Philip Favro of Symantec, in an article called Defensible Deletion: The Cornerstone of Intelligent Information Governance on the eDiscovery 2.0 blog, defines defensible deletion as “a comprehensive approach that companies implement to reduce the storage costs and legal risks associated with the retention of electronically stored information (ESI)”.
He goes on to say that organisations which have done this “have been successful in avoiding court sanctions while at the same time eliminating ESI that has little or no business value”
That is the point, of course, of the word “defensible” in this context. It matters most in the US, where everyone goes in fear of the sanctions bogeyman, apparently without regard to the terms of Rule 37(e) of the Federal Rules of Civil Procedure which reads as follows:
(e) Failure to Provide Electronically Stored Information. Absent exceptional circumstances, a court may not impose sanctions under these rules on a party for failing to provide electronically stored information lost as a result of the routine, good-faith operation of an electronic information system.

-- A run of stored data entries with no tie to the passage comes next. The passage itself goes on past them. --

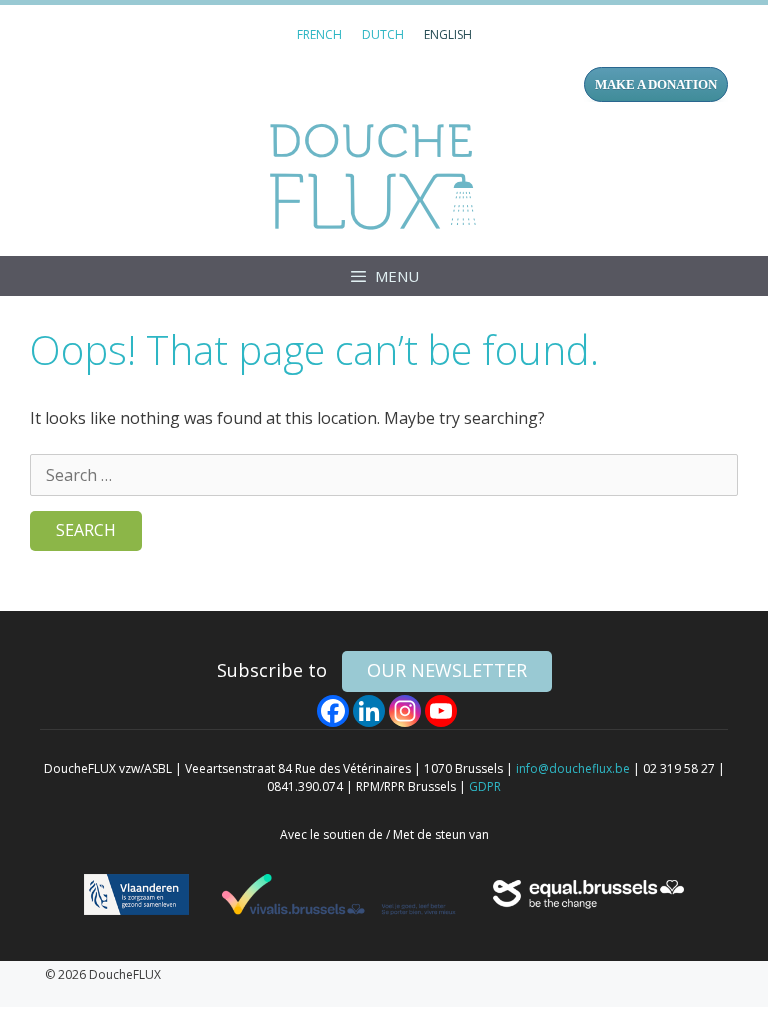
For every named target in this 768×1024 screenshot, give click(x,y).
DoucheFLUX (377, 176)
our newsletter (447, 670)
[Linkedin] (369, 711)
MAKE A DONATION (656, 84)
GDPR (485, 786)
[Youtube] (441, 711)
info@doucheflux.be (573, 768)
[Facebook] (333, 711)
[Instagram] (405, 711)
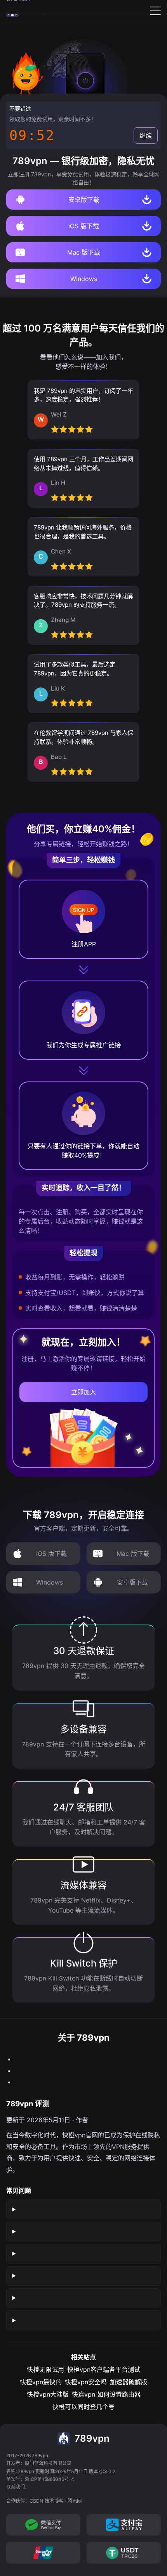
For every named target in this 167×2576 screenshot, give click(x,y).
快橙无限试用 (45, 2369)
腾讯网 (75, 2501)
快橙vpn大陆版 (48, 2394)
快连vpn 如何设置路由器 (106, 2394)
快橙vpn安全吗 (86, 2382)
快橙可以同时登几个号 (83, 2407)
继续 (145, 135)
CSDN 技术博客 (46, 2501)
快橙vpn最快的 (41, 2382)
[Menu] (155, 11)
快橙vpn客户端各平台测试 (103, 2369)
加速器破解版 (128, 2382)
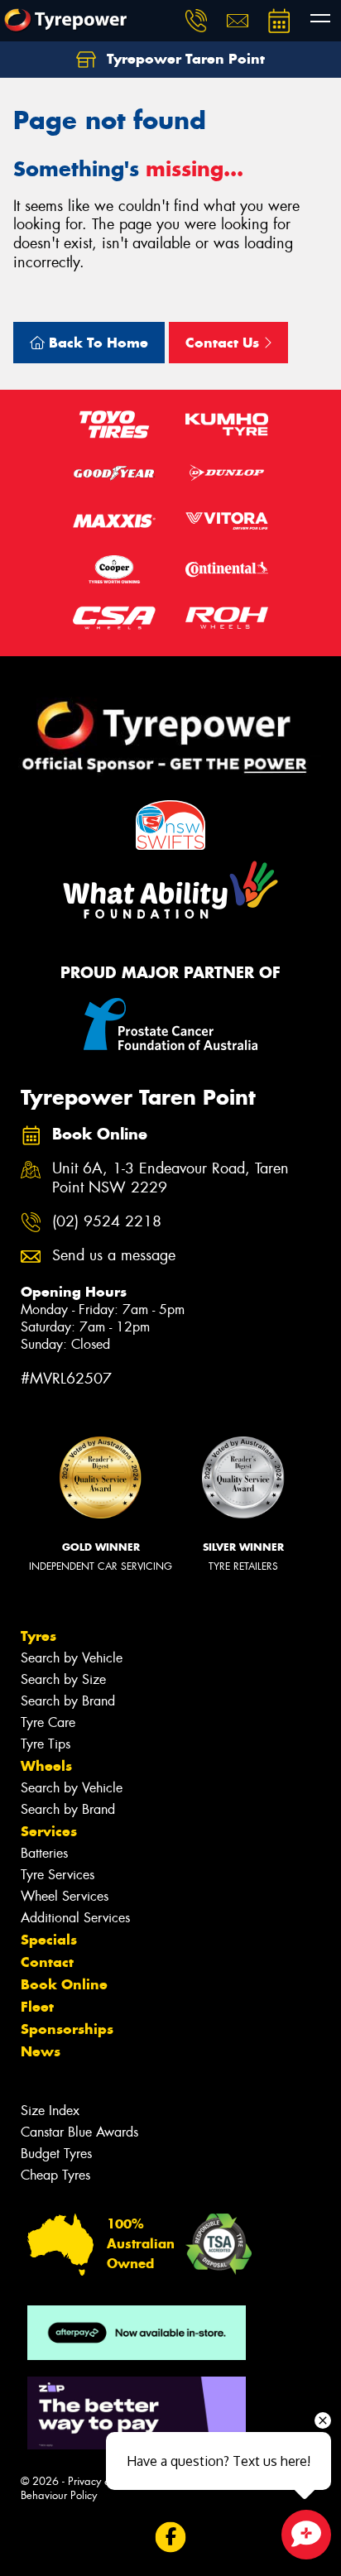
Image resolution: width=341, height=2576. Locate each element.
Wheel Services (64, 1896)
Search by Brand (68, 1701)
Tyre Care (48, 1722)
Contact (47, 1962)
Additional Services (75, 1917)
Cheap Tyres (55, 2175)
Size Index (50, 2110)
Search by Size (63, 1679)
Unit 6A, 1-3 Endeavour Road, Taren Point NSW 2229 (170, 1178)
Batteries (44, 1853)
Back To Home (96, 342)
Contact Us (224, 342)
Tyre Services (57, 1874)
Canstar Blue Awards (79, 2132)
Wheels (46, 1766)
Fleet (37, 2007)
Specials (49, 1940)
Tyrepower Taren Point (184, 59)
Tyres (38, 1636)
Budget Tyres (56, 2153)
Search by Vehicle (71, 1658)
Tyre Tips (45, 1744)
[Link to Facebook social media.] (171, 2536)
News (40, 2051)
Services (49, 1831)
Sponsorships (67, 2029)
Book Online (64, 1984)
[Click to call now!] (196, 20)
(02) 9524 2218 (106, 1221)
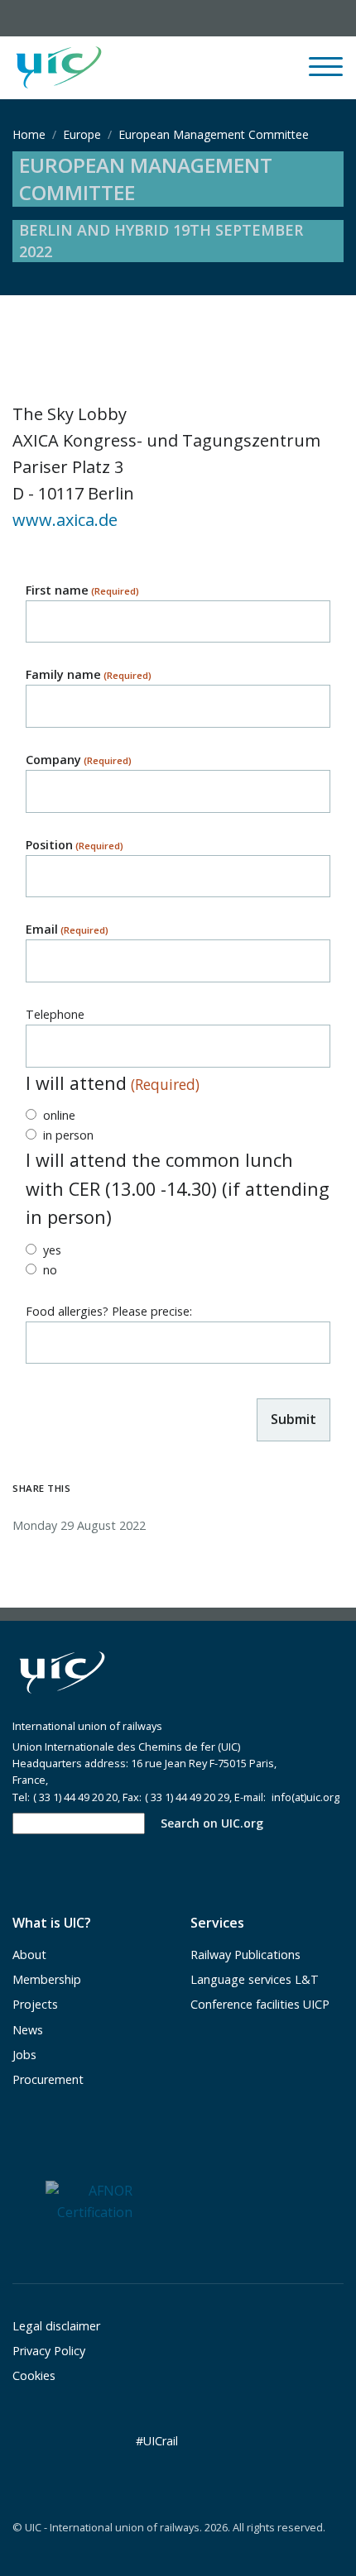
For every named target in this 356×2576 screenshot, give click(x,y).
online (59, 1115)
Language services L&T (254, 1979)
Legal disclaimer (56, 2326)
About (29, 1954)
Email (67, 929)
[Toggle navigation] (326, 74)
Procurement (48, 2079)
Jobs (24, 2054)
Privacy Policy (48, 2351)
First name (82, 590)
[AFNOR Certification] (89, 2200)
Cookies (33, 2375)
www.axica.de (65, 520)
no (50, 1270)
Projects (35, 2004)
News (27, 2030)
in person (68, 1135)
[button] (203, 67)
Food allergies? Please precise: (109, 1311)
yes (52, 1250)
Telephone (55, 1014)
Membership (46, 1979)
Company (79, 759)
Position (74, 845)
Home (29, 134)
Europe (82, 134)
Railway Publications (245, 1954)
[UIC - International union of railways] (62, 1672)
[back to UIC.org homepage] (58, 68)
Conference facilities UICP (260, 2004)
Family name (89, 674)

Most other jurisdictions can manage without this “safe harbor” because they do not have the same (alleged) reason to fear sanctions. I say “alleged” because if US companies paid more attention to Rule 37(e), they too could set about the deletion of material which is not presently the subject of a legal hold and which is not required for statutory or business purposes. It would help, too, if they read some of the sanctions Opinions which cause such dread to see how many of them were the consequence of the “routine, good-faith operation of an electronic information system”.
If you are short of ROI information to justify the work involved in a defensible deletion programme, try and calculate how much money was spent last year processing and reprocessing useless data for eDiscovery purposes, rejecting it time after time, at considerable expense. There’s a big chunk of ROI there.